- Document extract
━━━━━━━━━━━━━━━━━━━━━━━━━━━━━━
Sports Illustrated. The Los Angeles Times. Pitchfork. Time. National Geographic. The Washington Post. It has not been a good few weeks to be employed in the media. It has not been a good few decades to be employed in the media.
Just this week, a huge number of journalists joined, um, me, among the ranks of experienced reporters and support personnel bounced from their jobs in mass layoffs. This is nothing new, of course, and the employment market for people who report and write for a living is not getting any better with time.
We can look at how the advertising-supported business model can’t support the workforce necessary to do the job. We can look at subscription-based operations, and how consumers have limits on how much they can spend on news and entertainment. Or we can point fingers at management and private equity investment, and how even the most civic-minded multi-millionaires have little patience when they buy the local paper to “save” it and discover just how bad the business has become.
It has to be the peak of discouragement to feel the high of working at a news organization sold to a local civic leader rather than one of the notorious slash-and-burn private equity consolidators, only to get canned anyway when the owner decides to cut losses and pare the operation down to a minimum (which is what just happened to the L.A. Times).
Or… we can ask ourselves why the public doesn’t want to spend anything on what we’re offering. What — we need to ask ourselves — does the audience want that they don’t want to get from us? How did we get to the point where a headline from a questionable “source” on Facebook is good enough for most people? Will they even notice when those “sources” become AI, and the information contained therein is even less reliable than it is today?
I once thought public media would be the answer, the bulwark against the flood of bad information flooding social media, but there aren’t enough Pro Publicas or public radio news consortia to do the job, and their good work is getting lost in the noise. Living in what might be the largest public media desert in the nation – the West Palm Beach market has no NPR affiliate of its own, relying on a translator of Miami’s fine WLRN, and its PBS affiliate was swallowed up by its larger Miami competitor and its antenna moved down there – we are at the mercy of newspapers owned by Gannett and Alden Global Capital and a handful of local news sites.
━━━━━━━━━━━━━━━━━━━━━━━━━━━━━━
- Dataset content
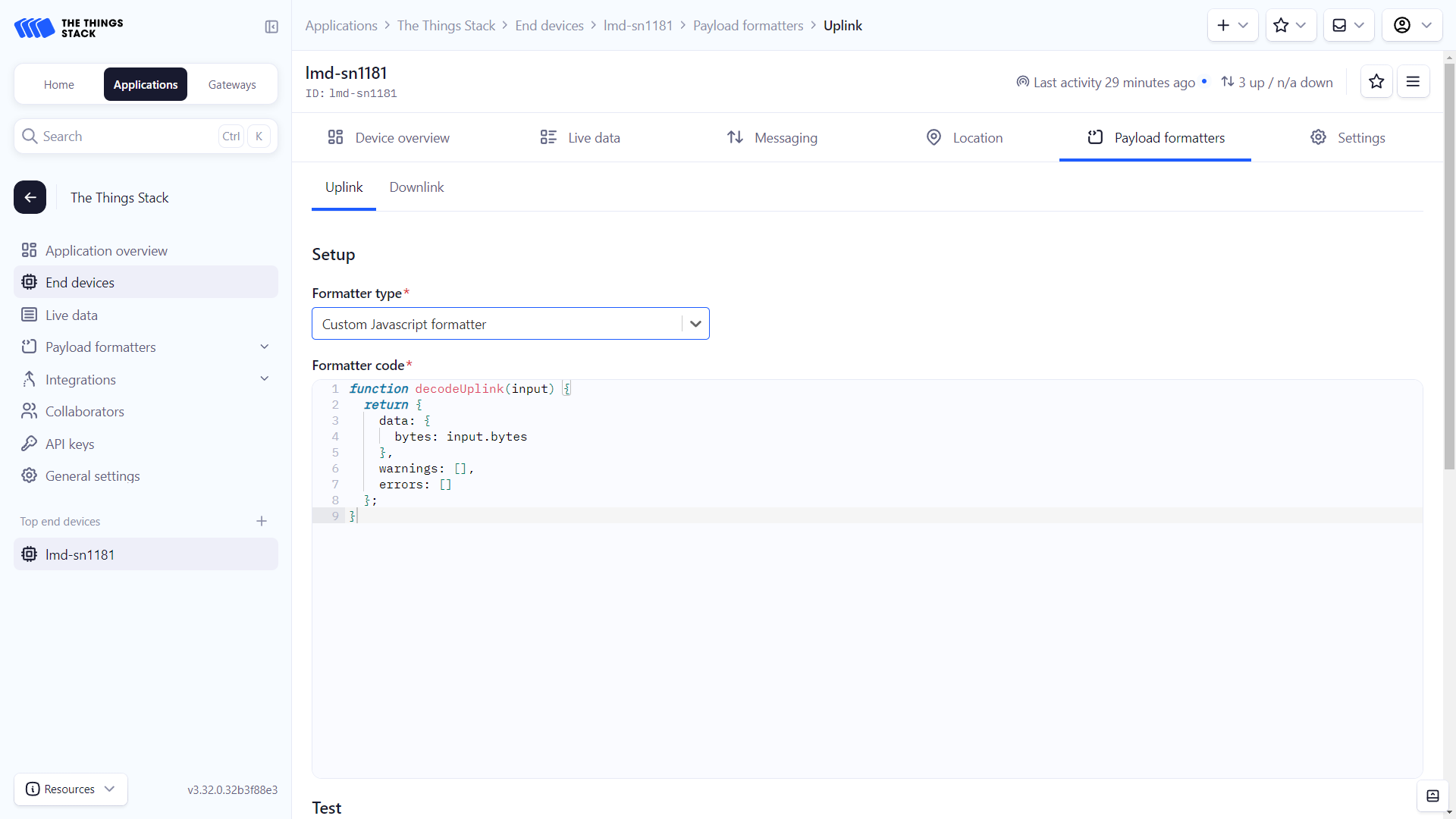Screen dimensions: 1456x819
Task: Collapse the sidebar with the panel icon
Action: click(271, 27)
━━━━━━━━━━━━━━━━━━━━━━━━━━━━━━
- Brief 1
Repeat word for word the part of the media layoffs essay starting at "It has to be" and ending at "the L.A. Times).".
- Brief 2
Carry on the essay about media layoffs from the point where it stops.
The listing above is separate from the essay on media layoffs.

- Right answer 1
It has to be the peak of discouragement to feel the high of working at a news organization sold to a local civic leader rather than one of the notorious slash-and-burn private equity consolidators, only to get canned anyway when the owner decides to cut losses and pare the operation down to a minimum (which is what just happened to the L.A. Times).

- Right answer 2
Maybe that’s the answer, and maybe that’s where we’re headed. People do like their Nextdoor and their Facebook groups, and maybe more truly local reporting published not through traditional means but through social media would cut through. Maybe the way to fight the trash news sources is to do what they do, just with the truth. But monetizing that… I dunno.
So many unemployed or underemployed journalists are doing Substack newsletters that I can’t imagine too many of them making any money on it. Patreon is basically a tin cup. Email newsletters with ads? Maybe. Podcasts with local news? There’s opportunity there, but it sends us back to the advertising model, which hasn’t been as robust as it needs to be.
Then there’s this: It’s not like all media is unprofitable. In fact, take corporate debt out of the equation and even radio is economically viable; it’s just not growing, which is an issue for the investors, and AM is rapidly becoming unviable. Some newspapers and magazines have been able to maintain economic viability in the transition to digital. Some new content companies have found a receptive audience for what they do.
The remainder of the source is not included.